Kondisi shalat seperti
ini yang menyebabkan turun
ayat ini; “wahai orang-orang yang beriman,
janganlah kamu shalat sedang kamu dalam keadaan
mabuk,…” dan seterusnya.
Ini diriwayatkan oleh para imam Abu Dawud, At-Tirmidzi, An- Nasa’i dan
Al-Hakim dimana sanad/sumbernya dari Ali r.a sendiri.

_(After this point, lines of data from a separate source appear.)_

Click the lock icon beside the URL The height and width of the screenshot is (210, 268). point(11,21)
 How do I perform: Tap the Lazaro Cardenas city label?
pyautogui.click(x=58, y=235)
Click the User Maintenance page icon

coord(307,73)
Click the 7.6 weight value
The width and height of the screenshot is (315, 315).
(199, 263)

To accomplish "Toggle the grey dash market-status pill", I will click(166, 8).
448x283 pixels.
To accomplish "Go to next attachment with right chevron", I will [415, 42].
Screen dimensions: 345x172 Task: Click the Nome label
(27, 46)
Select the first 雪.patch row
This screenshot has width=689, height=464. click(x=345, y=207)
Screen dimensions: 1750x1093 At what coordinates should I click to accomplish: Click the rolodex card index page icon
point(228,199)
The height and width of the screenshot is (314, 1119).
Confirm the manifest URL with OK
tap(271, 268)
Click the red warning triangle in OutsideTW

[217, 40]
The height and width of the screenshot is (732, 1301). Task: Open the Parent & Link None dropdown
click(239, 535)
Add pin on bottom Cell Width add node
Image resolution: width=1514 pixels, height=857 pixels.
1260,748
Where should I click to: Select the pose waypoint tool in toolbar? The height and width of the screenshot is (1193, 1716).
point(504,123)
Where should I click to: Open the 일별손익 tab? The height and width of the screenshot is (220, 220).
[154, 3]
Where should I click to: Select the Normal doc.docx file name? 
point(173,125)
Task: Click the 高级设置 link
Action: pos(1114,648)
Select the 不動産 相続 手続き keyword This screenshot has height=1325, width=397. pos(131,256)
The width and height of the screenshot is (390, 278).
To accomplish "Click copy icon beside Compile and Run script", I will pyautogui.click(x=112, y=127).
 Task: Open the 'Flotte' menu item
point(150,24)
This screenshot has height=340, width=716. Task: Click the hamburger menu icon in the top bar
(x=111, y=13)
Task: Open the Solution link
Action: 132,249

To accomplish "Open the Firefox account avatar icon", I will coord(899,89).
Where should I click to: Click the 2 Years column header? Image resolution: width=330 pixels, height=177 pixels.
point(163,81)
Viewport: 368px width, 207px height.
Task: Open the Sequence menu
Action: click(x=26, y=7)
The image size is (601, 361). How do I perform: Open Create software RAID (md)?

Sebagaimana sudah lumrah dipahami bahwa Ali bin Abi Thalib
menerima ajaran Rasulullah SAW yakni
tauhid semasa kecil dan dalam perkembangan usianya beliau terkenal
cerdas,
taat, dan
gigih membela Islam (Tauhied), bahkan pernah menggantikan Nabi
di pembaringan
untuk menjadi objek/tumbal
ketika kaum Quraisy
hendak membunuh nabi.
Beliau pun tidak pernah tercemar dengan penyembahan behala. Namun dalam shalatnya beliau mengucapkan bacaan,
“nahnu na’budu ma ta’buduwn” (kami
akan menyembah apa yang kalian sembah).
Hal inilah yang dipastikan bahwa beliau membaca dalam keadaan tidak sadar
(mabuk) dan pasti tidak mengetahui (menyadari) apa yang diucapkannya. Setelah ayat
ini turun, para sahabat sudah mulai menjauhi minuman khamar,
terutama
sekali ketika waktu shalat sudah dekat.
Tentu hikmah besar
dari kejadian ini
adalah bahwa ada tersimpan pelajaran bagi generasi kaum muslimin kekinian, dimana Allah SWT melarang melaksanakan shalat dalam keadaan mabuk hingga
orang yang shalat itu dapat memahami (menyadari) apa yang
diucapkannya.
Bahkan Rasulullah s.a.w. menganjurkan agar orang yang mengantuk menghindari shalat dan harus menghilangkan ngantuknya terlebih
dahulu (apakah dengan tidur atau
aktivitas lain yang dapat menghilangkan ngantuk).
Sebuah
hadits dari Anas bin Malik
r.a., bahwa Rasulullah s.a.w. bersabda: “Idza
na’asa ahadukum wa huwa yushallie,
fal yansharif fal yanam hattaa ya’lama maa yaquwl,” (Apabila
mengantuk seorang dari kamu, padahal dia shalat, maka berpalinglah dan
tidurlah, hingga dia
tahu apa
yang dia ucapkan).
Isi shalat itu adalah
komunikasi dan do’a antara Allah SWT dan
hamba-Nya. Oleh karena itu, seorang hamba yang shalat
haruslah benar-benar sadar dan tahu bahwa dirinya sedang bertutur di hadapan Allah. Sekaligus mengandung makna anjuran agar orang yang shalat itu
membaca apa dia
ketahui dari ayat-ayat Al-Qur’an
supaya dapat merasakan apa yang sedang ia tuturkan di hadapan Allah SWT, dan karena itu
diapun dapat menikmati
makna shalat dan dapat menjadi khusyuk.
Kedua, jangan shalat
dan atau masuk masjid dalam
keadaan junub hingga selesai
mandi. Tuntunan ini mendidik orang-orang yang beriman agar tidak melakukan shalat bila mereka dalam keadaan junub yang biasa juga dikenal berhadats besar (yakni setelah berhubungan intim bagi suami-istri,
selesai masa haid dan atau
nifas bagi perempuan, atau keluarnya sperma-ovum karena mimpi).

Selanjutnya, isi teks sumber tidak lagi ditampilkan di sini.